A common issue is that you have multiple versions of the same dependency, located in different directories, and CMake picks the wrong version.

The process by which CMake finds packages is involved, and the CMake documentation contains all the gory details. One implication, though, is that CMake adds directories in your path to its set of search locations.

Thus, if the LLVM C++ compiler (clang++) is in your path, CMake will attempt to use the LLVM support libraries (e.g., libLLVMSupport.a, libclang.so) associated with your compiler installation by default, even though your compiler and the version of the LLVM support libraries you use are not strictly related to each other.

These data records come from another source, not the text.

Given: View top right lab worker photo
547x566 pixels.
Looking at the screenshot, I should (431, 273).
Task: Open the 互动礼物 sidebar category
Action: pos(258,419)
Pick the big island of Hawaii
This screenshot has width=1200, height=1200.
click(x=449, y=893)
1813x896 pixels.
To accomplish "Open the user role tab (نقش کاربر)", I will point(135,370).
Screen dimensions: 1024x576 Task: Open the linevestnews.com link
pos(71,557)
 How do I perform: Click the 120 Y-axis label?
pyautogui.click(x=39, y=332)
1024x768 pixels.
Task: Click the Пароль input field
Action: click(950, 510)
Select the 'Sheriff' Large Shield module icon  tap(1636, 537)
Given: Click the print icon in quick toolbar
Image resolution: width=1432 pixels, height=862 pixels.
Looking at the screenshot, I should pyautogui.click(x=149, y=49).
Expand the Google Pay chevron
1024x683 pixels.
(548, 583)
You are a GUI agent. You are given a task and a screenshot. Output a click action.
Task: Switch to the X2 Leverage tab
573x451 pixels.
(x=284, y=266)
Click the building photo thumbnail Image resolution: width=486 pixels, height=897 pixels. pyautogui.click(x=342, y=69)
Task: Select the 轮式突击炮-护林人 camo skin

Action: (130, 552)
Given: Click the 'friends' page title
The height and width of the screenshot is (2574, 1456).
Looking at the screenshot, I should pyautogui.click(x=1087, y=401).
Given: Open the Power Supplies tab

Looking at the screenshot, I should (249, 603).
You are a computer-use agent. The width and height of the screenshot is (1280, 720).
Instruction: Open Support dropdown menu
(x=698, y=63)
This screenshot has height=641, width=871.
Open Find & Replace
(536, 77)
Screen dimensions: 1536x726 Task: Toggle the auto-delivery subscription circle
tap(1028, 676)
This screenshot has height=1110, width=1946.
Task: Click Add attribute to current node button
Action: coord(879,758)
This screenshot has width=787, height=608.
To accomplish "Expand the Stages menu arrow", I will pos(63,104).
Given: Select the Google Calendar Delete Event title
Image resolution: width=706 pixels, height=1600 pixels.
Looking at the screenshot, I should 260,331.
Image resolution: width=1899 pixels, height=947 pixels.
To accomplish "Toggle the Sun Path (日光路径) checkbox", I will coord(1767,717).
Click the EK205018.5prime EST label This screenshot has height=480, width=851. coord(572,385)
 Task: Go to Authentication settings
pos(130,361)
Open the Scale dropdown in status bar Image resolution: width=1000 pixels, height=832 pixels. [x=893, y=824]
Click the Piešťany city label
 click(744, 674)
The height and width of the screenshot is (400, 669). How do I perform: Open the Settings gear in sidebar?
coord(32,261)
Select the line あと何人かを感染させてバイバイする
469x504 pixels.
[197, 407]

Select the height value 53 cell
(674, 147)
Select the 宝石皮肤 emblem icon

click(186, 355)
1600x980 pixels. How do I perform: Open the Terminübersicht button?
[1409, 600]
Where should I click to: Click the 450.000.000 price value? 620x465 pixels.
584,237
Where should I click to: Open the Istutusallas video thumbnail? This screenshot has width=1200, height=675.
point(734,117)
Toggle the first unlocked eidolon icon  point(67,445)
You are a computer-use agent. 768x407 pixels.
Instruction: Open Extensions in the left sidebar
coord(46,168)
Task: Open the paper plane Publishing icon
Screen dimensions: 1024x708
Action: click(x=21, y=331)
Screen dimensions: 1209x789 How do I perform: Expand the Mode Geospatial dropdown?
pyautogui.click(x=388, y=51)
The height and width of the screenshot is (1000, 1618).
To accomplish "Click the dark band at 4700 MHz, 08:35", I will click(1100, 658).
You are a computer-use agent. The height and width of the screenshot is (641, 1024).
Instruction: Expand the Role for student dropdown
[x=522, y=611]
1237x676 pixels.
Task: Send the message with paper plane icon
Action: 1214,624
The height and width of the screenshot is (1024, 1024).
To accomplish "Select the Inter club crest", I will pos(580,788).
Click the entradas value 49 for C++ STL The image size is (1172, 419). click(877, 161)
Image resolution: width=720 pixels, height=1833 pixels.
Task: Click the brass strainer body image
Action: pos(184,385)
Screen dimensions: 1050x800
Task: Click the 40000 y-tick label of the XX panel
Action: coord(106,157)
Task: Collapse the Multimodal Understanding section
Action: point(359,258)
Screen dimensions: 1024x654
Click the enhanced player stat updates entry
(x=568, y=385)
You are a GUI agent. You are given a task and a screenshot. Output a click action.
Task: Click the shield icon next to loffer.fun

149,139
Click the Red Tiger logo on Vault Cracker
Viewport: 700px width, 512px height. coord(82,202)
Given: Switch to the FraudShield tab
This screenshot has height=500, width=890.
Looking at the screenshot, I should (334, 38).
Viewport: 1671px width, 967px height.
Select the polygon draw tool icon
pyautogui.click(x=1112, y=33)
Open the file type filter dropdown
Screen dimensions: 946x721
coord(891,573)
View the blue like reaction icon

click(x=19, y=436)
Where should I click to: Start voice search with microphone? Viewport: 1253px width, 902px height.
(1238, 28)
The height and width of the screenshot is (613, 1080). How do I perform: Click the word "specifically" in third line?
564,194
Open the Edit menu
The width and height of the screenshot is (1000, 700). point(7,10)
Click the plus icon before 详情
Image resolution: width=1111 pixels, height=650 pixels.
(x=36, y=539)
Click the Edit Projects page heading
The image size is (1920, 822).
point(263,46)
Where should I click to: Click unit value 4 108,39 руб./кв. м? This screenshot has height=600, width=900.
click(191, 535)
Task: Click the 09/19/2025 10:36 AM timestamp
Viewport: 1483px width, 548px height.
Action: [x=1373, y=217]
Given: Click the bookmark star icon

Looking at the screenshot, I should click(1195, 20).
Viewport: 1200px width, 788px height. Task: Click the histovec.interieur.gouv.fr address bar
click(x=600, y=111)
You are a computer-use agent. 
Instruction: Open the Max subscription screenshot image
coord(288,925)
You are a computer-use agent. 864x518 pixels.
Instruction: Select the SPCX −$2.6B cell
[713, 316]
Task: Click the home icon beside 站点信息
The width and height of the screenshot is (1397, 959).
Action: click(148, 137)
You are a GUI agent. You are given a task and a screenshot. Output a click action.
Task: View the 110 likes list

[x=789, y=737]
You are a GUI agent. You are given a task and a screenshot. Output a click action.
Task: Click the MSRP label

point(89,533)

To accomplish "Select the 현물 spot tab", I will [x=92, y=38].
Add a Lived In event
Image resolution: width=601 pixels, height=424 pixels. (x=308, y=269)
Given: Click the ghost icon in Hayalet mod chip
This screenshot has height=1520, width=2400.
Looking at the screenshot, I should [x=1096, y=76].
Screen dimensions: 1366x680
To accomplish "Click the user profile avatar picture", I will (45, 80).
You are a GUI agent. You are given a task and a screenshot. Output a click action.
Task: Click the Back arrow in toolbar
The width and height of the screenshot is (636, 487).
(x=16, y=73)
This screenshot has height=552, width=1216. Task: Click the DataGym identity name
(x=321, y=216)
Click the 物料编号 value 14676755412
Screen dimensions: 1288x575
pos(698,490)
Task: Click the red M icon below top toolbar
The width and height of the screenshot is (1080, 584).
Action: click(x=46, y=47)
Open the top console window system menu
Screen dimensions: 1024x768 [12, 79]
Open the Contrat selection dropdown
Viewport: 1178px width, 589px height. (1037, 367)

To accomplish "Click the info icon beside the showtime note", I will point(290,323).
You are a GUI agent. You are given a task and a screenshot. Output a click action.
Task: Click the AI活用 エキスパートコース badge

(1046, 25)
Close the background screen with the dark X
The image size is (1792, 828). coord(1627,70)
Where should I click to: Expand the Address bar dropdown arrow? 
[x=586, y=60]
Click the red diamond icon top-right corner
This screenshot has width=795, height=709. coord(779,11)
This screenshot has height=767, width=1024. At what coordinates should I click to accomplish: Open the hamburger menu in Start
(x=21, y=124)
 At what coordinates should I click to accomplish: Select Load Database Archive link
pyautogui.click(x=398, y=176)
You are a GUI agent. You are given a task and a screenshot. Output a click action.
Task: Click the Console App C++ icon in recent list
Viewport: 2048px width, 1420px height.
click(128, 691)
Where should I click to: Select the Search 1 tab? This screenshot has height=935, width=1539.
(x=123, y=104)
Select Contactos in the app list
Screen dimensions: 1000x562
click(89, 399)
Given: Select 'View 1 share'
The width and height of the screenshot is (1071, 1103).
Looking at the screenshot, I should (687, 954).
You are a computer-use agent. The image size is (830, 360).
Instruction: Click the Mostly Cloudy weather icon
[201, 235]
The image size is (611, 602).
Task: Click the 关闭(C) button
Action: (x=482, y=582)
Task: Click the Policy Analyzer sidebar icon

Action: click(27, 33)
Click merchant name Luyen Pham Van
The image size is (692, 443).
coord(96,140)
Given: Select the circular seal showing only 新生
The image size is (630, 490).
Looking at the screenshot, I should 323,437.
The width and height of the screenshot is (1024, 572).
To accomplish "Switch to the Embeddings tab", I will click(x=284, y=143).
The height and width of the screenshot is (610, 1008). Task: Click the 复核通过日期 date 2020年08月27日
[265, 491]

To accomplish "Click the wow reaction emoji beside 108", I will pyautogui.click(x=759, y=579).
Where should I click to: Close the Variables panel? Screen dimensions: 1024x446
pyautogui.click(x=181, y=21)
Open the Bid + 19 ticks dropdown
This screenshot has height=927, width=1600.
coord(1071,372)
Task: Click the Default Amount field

You can work around this by putting the location of the LLVM support libraries in CMAKE_PREFIX_PATH because that takes precedence over locations in your path. Alternatively, you can indicate the location of the LLVM libraries directly with LLVM_DIR:

cmake -DCMAKE_TOOLCHAIN_FILE=conan_paths.cmake \
  -DLLVM_DIR="$(llvm-config-X --cmakedir)" ..

Adding New E(x)ternal Dependencies

Adding new dependencies should generally be avoided since it makes it more likely that satisfying local development requirements, conda build requirements, production library requirements, etc. will become impossible. If you do choose to require a new 3rd party library for a good reason you should:

  1. Choose a version of the library that is available both in conda-forge and in ConanCenter. If it is not available in both places, Ubuntu package managers like apt or snap can work but adding it will be different (and you should consider picking another library since this puts an extra burden on developers).
  2. Add the dependency to the config/conanfile.py in the style of the dependencies that are already there.
  3. Add the dependency to the conda_recipe/meta.yaml in the style of what's there. There are two sections; host and run. Any runtime dependencies need to be added to both sections. But dependencies which are totally compiled into Katana (i.e., they are not exposed in our API and don't require a shared library at run time), can be in host only.
  4. It is possible that you may have to modify the cmake/KatanaConfig.cmake.in as well so cmake will find your dependency during the Conda build (again the best advice is to look at how other dependencies handle this). This should only be necessary if the new dependency is a runtime or user-code dependency. For instance, this should not be necessary for header-only libraries that are not used in public headers.

If you do end up choosing a library that is not in conda-forge and ConanCenter (really?) make sure to update the dependency list in README.md, and make sure the script for setting up a dev environment, scripts/setup_dev_ubuntu.sh, is updated as well. There will likely also be changes to the CI scripts that are needed.

You should be particularly weary of libraries that are not in conda-forge. If absolutely necessary, discuss it with the current Conda package maintainer (currently @arthurp). Not handling them correctly there will totally break the Conda packages.

Building in Docker

Instead of setting up a development environment explicitly you can build Katana in docker.

scripts/build_in_container.py -B $BUILD_DIR --type conda

where $BUILD_DIR is a path at which to place the resulting build directory. Build types other than conda may be supported in the future. You can also pass build targets to the command.

For example,

scripts/build_in_container.py -B ~/katana-build --type conda docs

will build the documentation (C++ and Python). The documentation will be in ~/katana-build/docs/*_python.